Doug Pray, premier de la classe

Messagepar A » Mar 10 Avr 2012 17:40

Ton article sur Doug Pray m'a fait penser à "The Other F Word" d'Andrea Blaugrund Nevins. Ce docu-reportage (sans aucune valeur artistique), qui circule sur le net, raconte comment certains "pères" de la scène punk-rock de la côte ouest des USA sont devenus des papa conformistes. Il y a au moins dans son travail une sorte de (restons mesuré lol) prise de recul salutaire sur la manière dont "l'esprit de corporations" typiquement américain a tout bouffé, digéré, recyclé de l'esprit de contestation de l'époque, et sur la façon dont cette machine finalement se dévore elle-même (fin des magasins de disques, fin du CD, et en bout de chaîne fin des maisons de disques, etc). Il y a apparemment ici une forme de destruction massive, presque anarchique, qui est propre au capitalisme et sur laquelle les punks des années 70 peuvent méditer. Contrairement à Doug Pray qui saute à pieds joints dedans à chaque fois qu'il le peut, la réalisatrice ne se laisse pas trop prendre au piège de la promotion dévote et mal placée de l'esprit de libre entreprise et de marchandisation, elle en décrit plutôt justement les rouages. Comment, en même temps que l'horizon des protagonistes change (famille, industrie), ils se retrouvent à faire des choix allant dans le sens de ce qu'ils combattaient jadis. Bien sûr, ça se termine un peu connement, sur un chromo à la plage avec la famille réunie, faut pas trop en demander non plus... 8-)
A
 

Re: Doug Pray, premier de la classe

Messagepar JM » Jeu 12 Avr 2012 17:26

A a écrit:Ton article sur Doug Pray m'a fait penser à "The Other F Word" d'Andrea Blaugrund Nevins.
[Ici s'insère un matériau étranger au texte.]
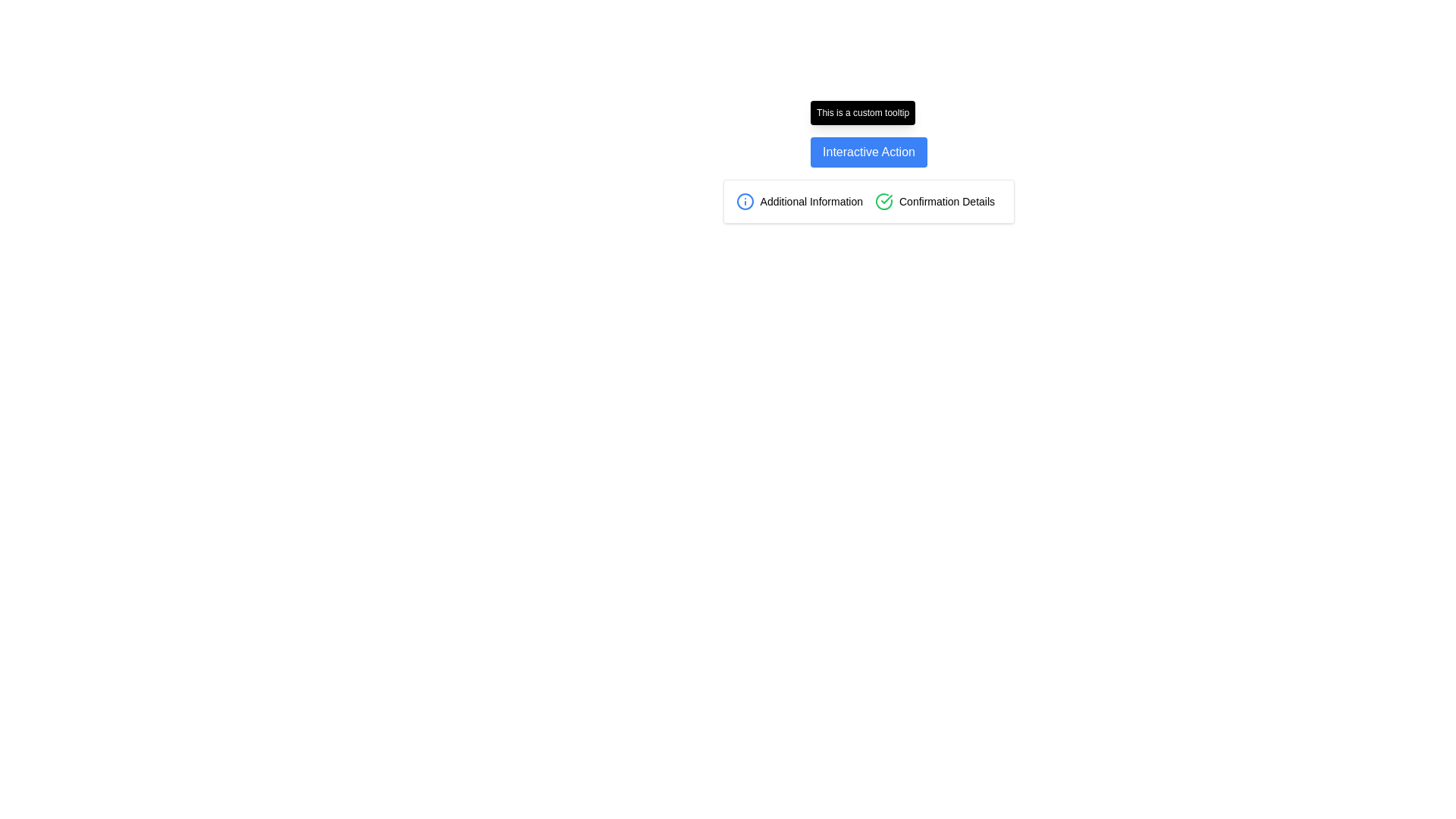  Describe the element at coordinates (869, 152) in the screenshot. I see `the rectangular button labeled 'Interactive Action' with a blue background` at that location.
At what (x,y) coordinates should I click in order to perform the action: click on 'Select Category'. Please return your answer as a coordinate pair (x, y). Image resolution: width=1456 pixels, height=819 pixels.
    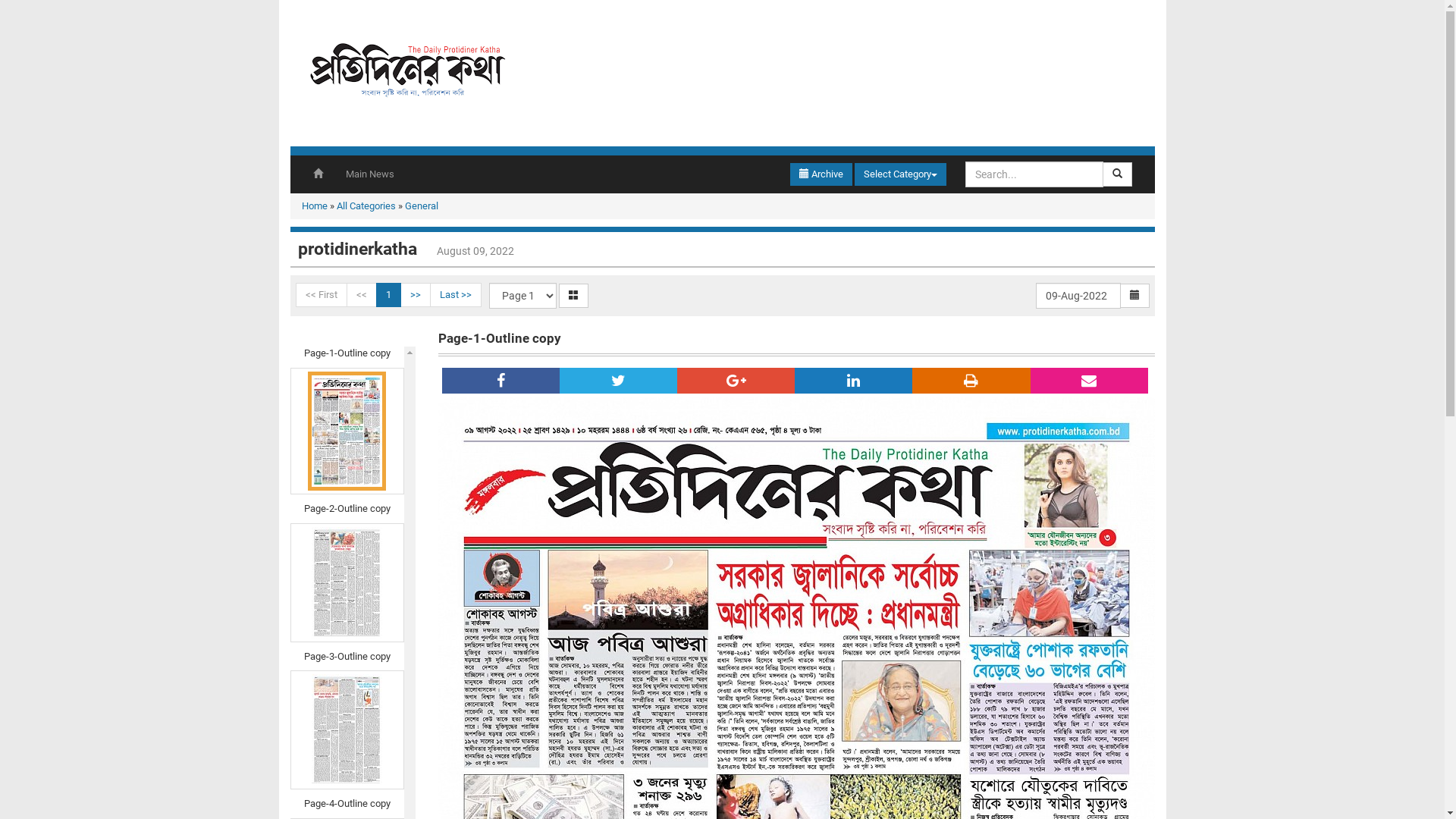
    Looking at the image, I should click on (854, 174).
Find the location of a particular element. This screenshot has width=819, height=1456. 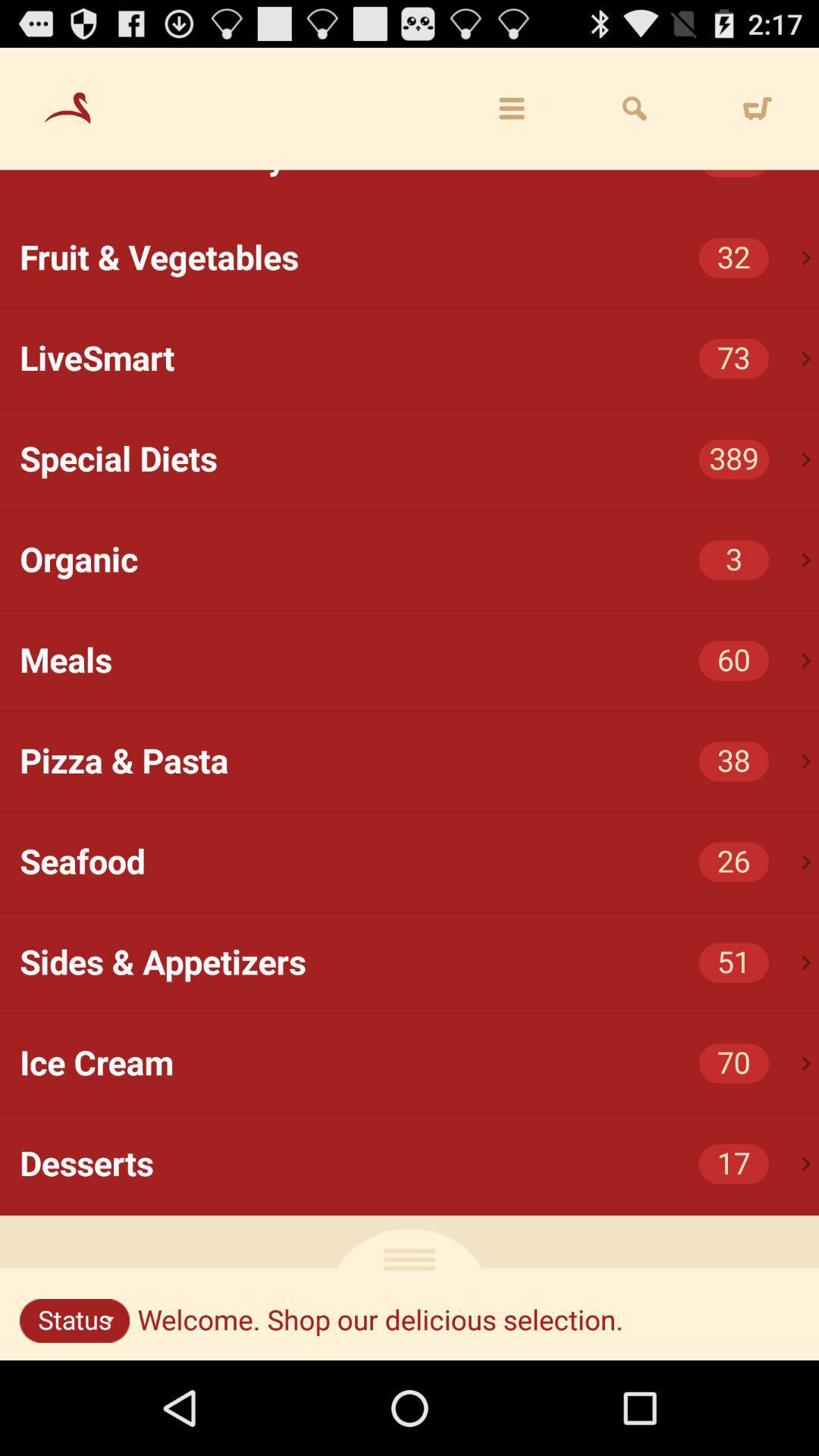

the cart icon is located at coordinates (758, 115).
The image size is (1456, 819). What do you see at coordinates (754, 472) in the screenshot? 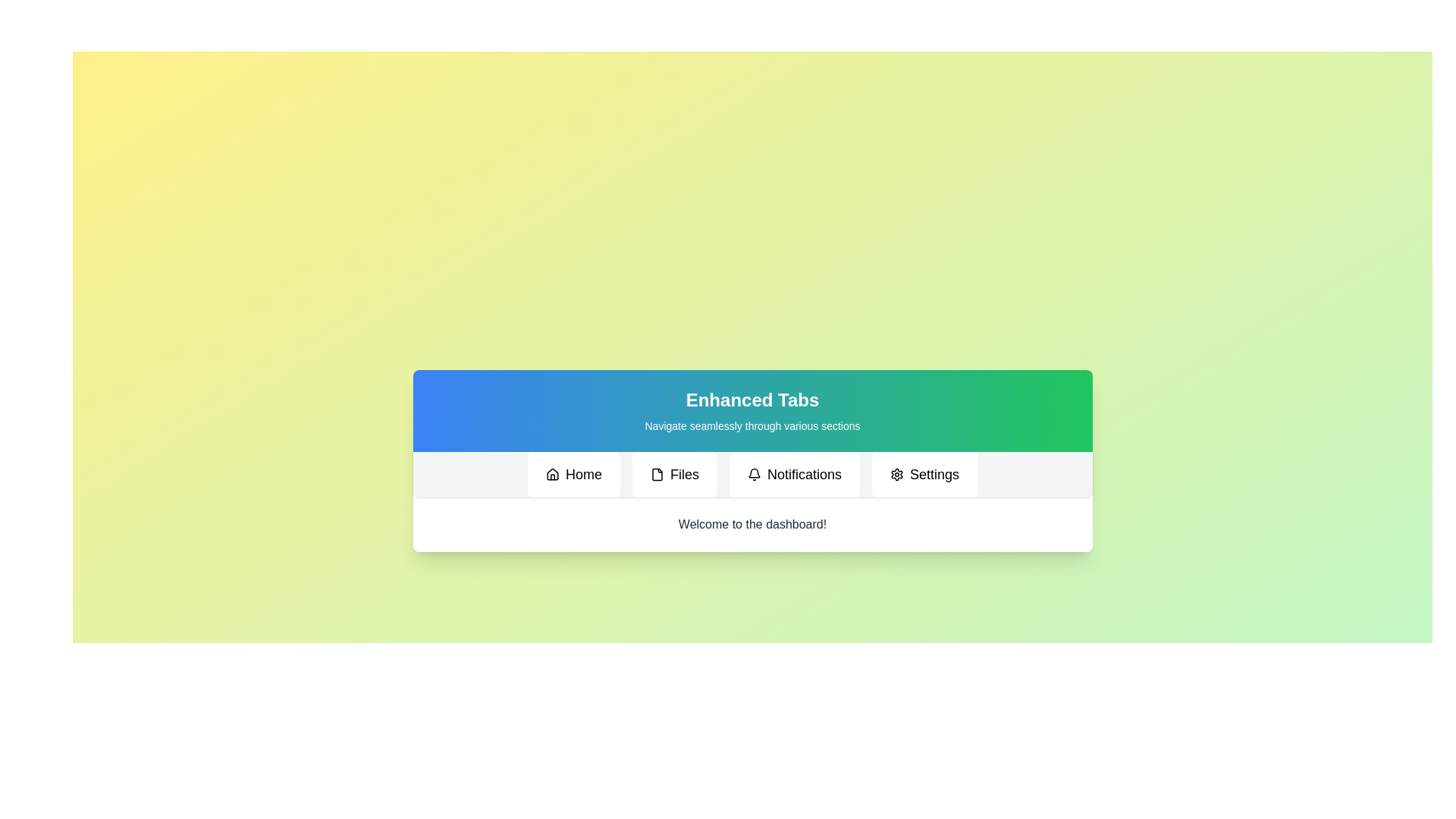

Ce docu-reportage (sans aucune valeur artistique), qui circule sur le net, raconte comment certains "pères" de la scène punk-rock de la côte ouest des USA sont devenus des papa conformistes. Il y a au moins dans son travail une sorte de (restons mesuré lol) prise de recul salutaire sur la manière dont "l'esprit de corporations" typiquement américain a tout bouffé, digéré, recyclé de l'esprit de contestation de l'époque, et sur la façon dont cette machine finalement se dévore elle-même (fin des magasins de disques, fin du CD, et en bout de chaîne fin des maisons de disques, etc). Il y a apparemment ici une forme de destruction massive, presque anarchique, qui est propre au capitalisme et sur laquelle les punks des années 70 peuvent méditer. Contrairement à Doug Pray qui saute à pieds joints dedans à chaque fois qu'il le peut, la réalisatrice ne se laisse pas trop prendre au piège de la promotion dévote et mal placée de l'esprit de libre entreprise et de marchandisation, elle en décrit plutôt justement les rouages. Comment, en même temps que l'horizon des protagonistes change (famille, industrie), ils se retrouvent à faire des choix allant dans le sens de ce qu'ils combattaient jadis. Bien sûr, ça se termine un peu connement, sur un chromo à la plage avec la famille réunie, faut pas trop en demander non plus... 8-)


Salut A,

Ouais, je viens de le regarder, ça casse pas des briques quand même. Je trouve même que ça reprend certaines cordes émotionnelles bien usées de Pray quoi...
JM
 

Re: Doug Pray, premier de la classe

Messagepar JM » Sam 22 Oct 2016 15:18

"Captain Fantastic" de Matt Ross (2016) reprend à peu près l'histoire vraie du surfeur Paskowitz et de sa famille racontée par Doug Pray dans son doc "Surfwise" (voir le lien vers le texte sur le site dans le premier post de ce topic), en remplaçant le trip surf par le trip forêt. Mais apparemment le cinéaste n'en parle pas et ne semble pas l'avoir pris pour source. Voilà ce que j'en disais :

Structure dramatique qui vire à la facilité : "le destin merveilleux de cette famille - mais sous le rêve plane le cauchemar et les déchirements - mais finalement tout le monde se rabiboche"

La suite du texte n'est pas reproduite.